====== SOURCE DATA ======
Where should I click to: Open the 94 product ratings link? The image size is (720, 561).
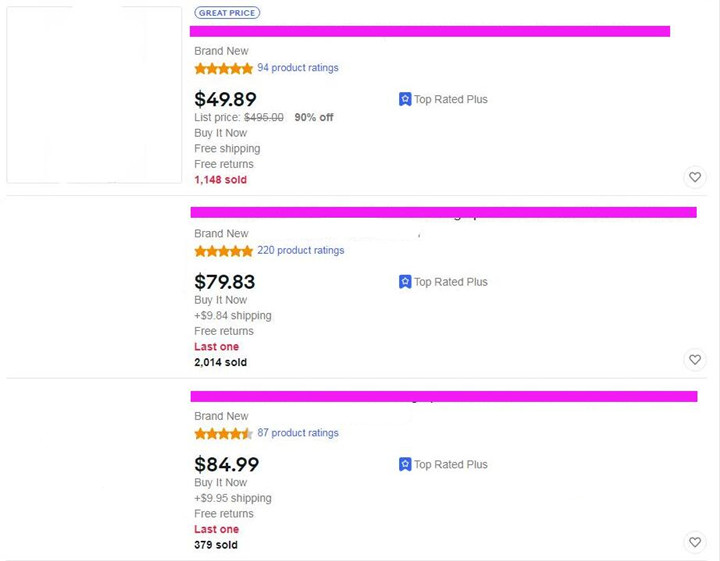pyautogui.click(x=298, y=67)

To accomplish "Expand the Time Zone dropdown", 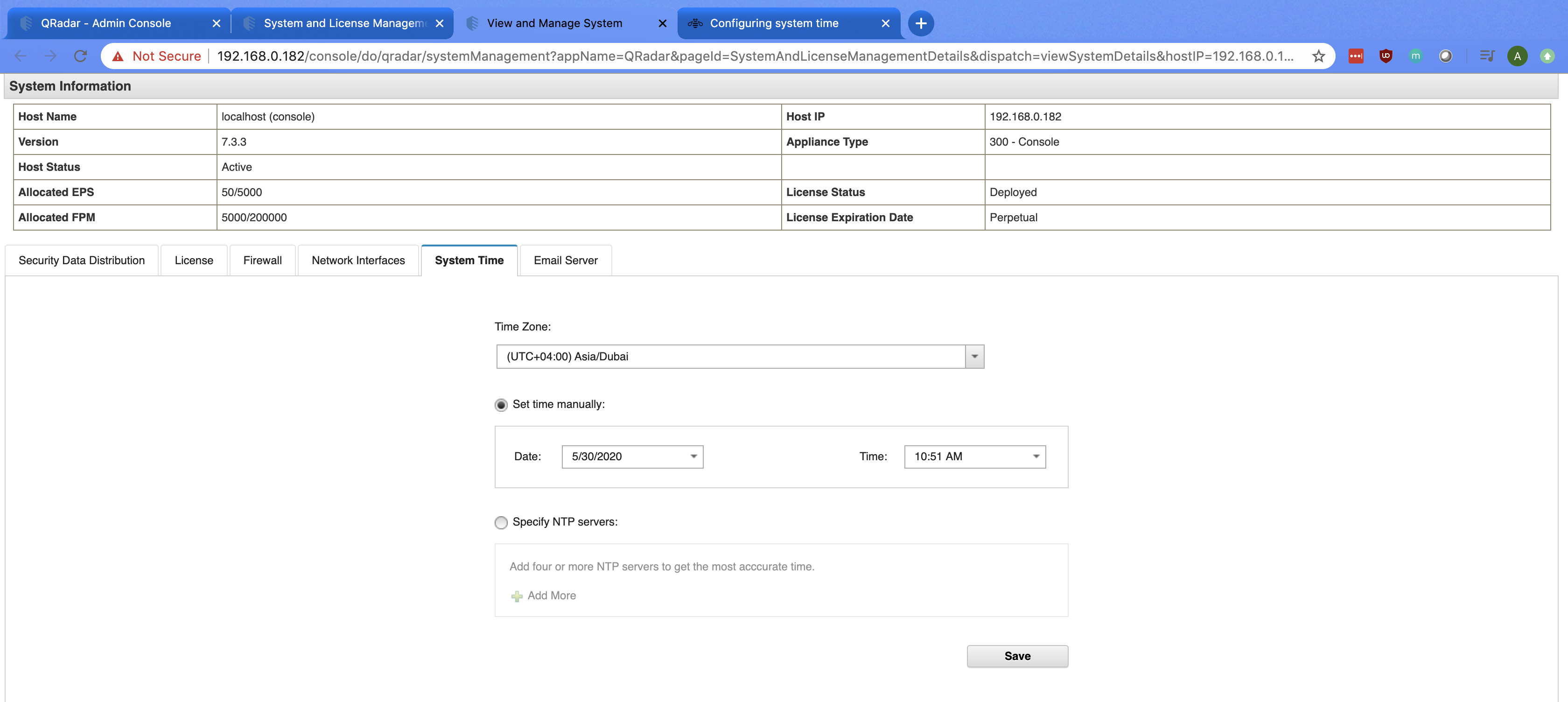I will click(975, 356).
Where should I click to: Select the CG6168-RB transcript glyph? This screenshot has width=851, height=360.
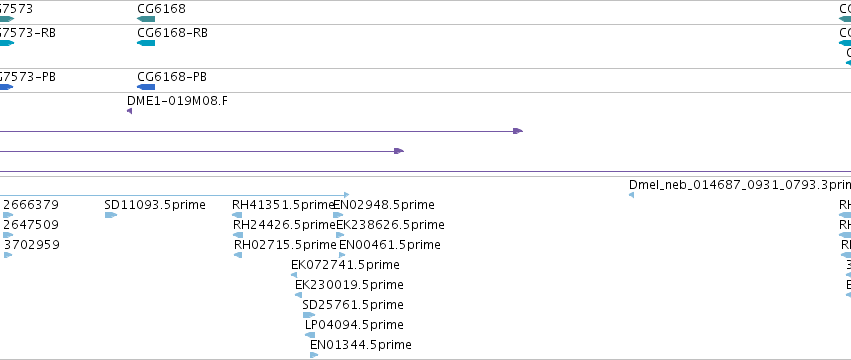(x=146, y=43)
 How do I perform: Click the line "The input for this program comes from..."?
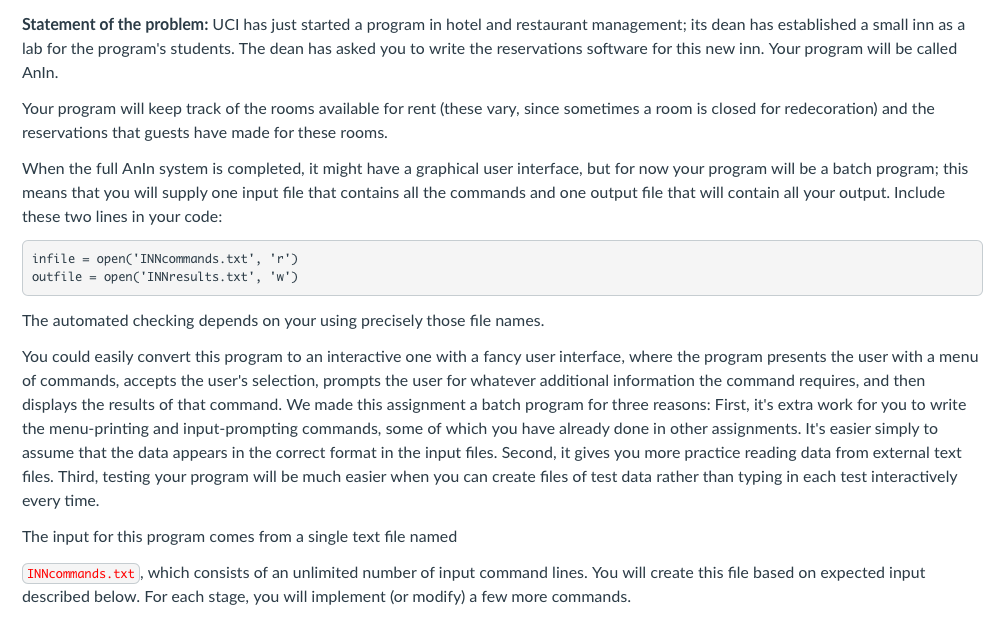coord(239,537)
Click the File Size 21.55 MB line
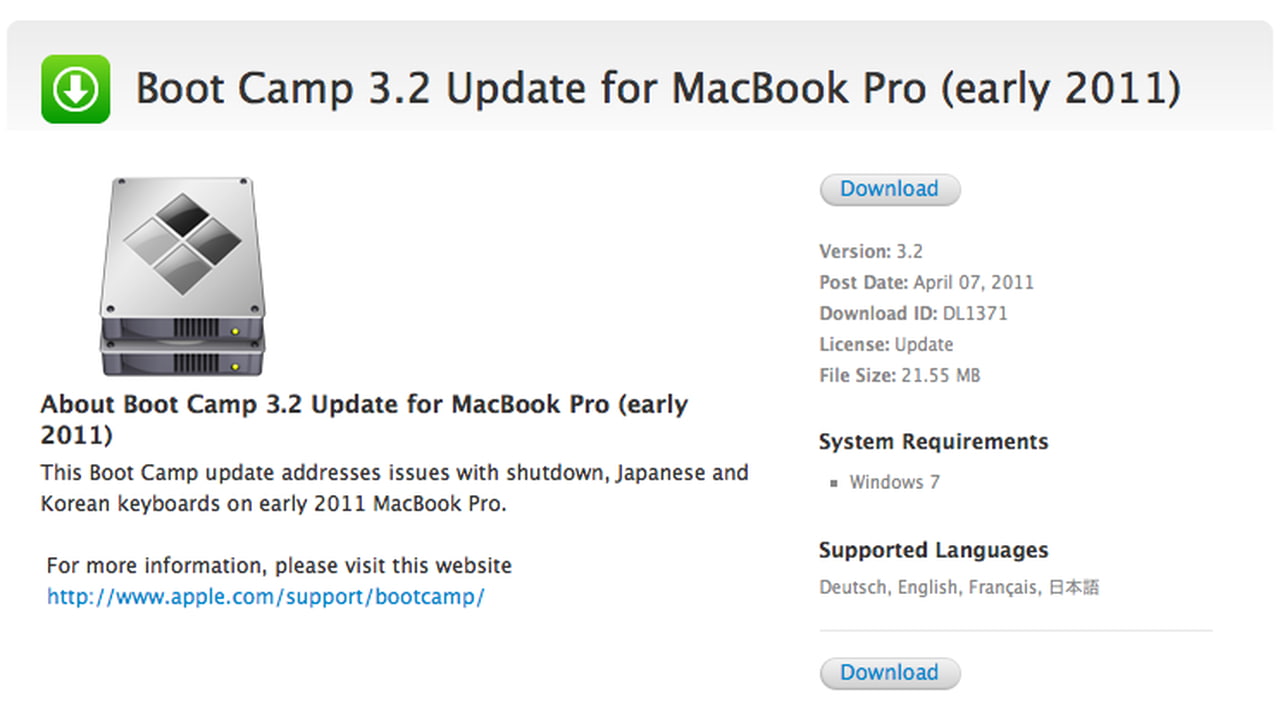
======
Exclude all pictures and return precisely the lines from the one containing "How do I perform: Click" through the closing line of the data.

WRITTEN RESPONSE.
 How do I perform: Click the line "The input for this program comes from..."?
coord(239,537)
Click the File Size 21.55 MB line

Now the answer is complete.